▶ _RECORDS SUPPLIED_
· · ·

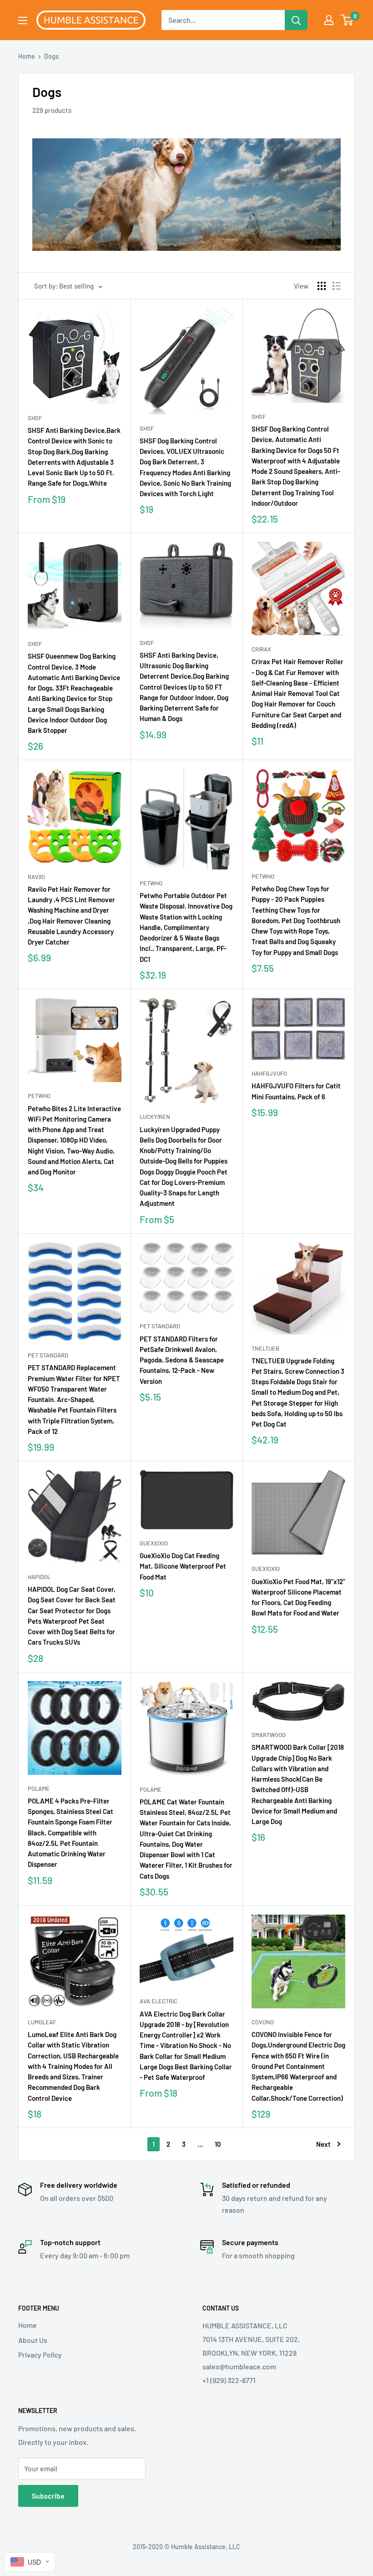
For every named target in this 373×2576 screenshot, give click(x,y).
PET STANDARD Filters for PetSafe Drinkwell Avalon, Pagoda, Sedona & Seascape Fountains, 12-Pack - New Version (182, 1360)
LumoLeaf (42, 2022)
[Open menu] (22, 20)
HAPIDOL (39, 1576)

· · ·

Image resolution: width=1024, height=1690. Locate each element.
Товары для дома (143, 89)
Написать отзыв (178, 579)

· · ·

In the entries above, find the line with "Image resolution: width=1024, height=1690." and the line with "Написать отзыв (178, 579)", then restate word for word both of them and every line between, with nothing more.

▶ _EXERCISE ANSWER_
Image resolution: width=1024, height=1690. Locate each element.
Товары для дома (143, 89)
Написать отзыв (178, 579)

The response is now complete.